Look at the findings - there is a 1 in 500 chance of having the genes of an elite power athlete.
Can we identify a power-oriented polygenic profile?
Aim: Using the model originally developed by Williams & Folland (J Physiol 2008;586,113-21) we determined i) a 'total genotype score' (TGS, from the accumulated combination of the six polymorphisms, with a maximum value of '100' for the theoretically optimal polygenic score) in a group of elite power athletes, endurance athletes, and non-athletic controls ii) the probability for the occurrence of Spanish individuals with the 'perfect' power-oriented power profile (i.e. TGS=100).
Methods: We analysed six polymorphism that are candidates to explain individual variations in elite power athletic status or power phenotypes (ACE I/D, ACTN3 R577X, AGT Met235Thr, GDF-8 K153R, IL6 -174 G/C and NOS3 -786T>C) in 53 elite track and field power athletes (jumpers, sprinters), 100 non-athletic controls and 100 elite endurance athletes (distance runners and road cyclists) (all Spanish Caucasian males).

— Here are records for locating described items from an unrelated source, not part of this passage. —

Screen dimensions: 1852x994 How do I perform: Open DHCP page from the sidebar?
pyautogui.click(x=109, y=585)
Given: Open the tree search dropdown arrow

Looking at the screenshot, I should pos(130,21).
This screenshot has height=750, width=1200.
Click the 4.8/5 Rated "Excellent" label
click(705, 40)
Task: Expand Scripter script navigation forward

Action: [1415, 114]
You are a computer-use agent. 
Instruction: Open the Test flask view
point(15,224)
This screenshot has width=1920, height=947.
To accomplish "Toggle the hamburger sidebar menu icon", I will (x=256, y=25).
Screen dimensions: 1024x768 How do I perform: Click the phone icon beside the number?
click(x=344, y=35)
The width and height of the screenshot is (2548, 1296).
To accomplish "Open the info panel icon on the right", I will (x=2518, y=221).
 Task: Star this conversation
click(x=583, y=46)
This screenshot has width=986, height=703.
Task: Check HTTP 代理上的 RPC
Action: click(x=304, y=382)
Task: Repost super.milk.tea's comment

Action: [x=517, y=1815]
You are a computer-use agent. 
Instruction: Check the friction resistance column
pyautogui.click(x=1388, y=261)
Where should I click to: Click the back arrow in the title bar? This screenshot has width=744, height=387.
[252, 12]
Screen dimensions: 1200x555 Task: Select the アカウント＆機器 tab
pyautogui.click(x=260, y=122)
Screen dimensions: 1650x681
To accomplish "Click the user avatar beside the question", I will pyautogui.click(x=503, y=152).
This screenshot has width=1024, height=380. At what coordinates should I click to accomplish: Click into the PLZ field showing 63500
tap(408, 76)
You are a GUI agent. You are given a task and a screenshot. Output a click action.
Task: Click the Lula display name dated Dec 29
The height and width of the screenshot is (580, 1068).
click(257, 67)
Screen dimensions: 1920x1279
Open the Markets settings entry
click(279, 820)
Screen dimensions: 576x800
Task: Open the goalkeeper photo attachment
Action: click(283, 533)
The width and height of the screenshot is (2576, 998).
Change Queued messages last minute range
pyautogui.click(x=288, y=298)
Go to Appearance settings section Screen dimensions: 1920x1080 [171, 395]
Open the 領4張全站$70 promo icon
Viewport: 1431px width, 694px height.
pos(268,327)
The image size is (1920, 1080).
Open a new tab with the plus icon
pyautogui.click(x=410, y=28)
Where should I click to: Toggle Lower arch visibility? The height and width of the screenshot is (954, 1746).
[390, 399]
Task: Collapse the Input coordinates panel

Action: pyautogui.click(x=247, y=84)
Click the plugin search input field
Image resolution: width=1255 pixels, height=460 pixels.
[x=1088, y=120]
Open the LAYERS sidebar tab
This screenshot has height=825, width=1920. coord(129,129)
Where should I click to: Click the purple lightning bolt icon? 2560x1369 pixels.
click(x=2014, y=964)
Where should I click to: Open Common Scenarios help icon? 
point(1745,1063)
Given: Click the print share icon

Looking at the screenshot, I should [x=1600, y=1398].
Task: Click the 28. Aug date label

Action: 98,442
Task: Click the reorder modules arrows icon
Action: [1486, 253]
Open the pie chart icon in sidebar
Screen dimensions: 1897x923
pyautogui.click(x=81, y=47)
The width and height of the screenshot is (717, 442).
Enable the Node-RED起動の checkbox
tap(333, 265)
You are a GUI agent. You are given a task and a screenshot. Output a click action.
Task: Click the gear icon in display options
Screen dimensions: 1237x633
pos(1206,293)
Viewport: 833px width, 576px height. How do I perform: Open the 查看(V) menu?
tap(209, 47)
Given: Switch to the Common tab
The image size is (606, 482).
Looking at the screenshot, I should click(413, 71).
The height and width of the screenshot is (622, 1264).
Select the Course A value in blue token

Results: The mean TGS was significantly higher in power athletes (70.8+/-17.3) compared to endurance athletes (60.4+/-15.9; P<0.001) and controls (63.3+/-13.2; P=0.012), whereas it did not differ between the latter two groups (P=0.366). A total of five power athletes (9.4%, all sprinters) had a theoretically 'optimal' TGS of 100, versus 0 subjects in the other two groups. The probability of a Spanish individual possessing a theoretically optimal polygenic profile for up to the six candidate polymorphisms we studied was very small, i.e. ~0.2% (or 1 in 500 Spanish individuals).
Conclusions: We have identified a polygenic profile that allows, at least partly, distinguish elite power athletes from both endurance athletes and non-athletic population.
Key words: Muscular strength, Elite athletes, Sprinters, jumpers.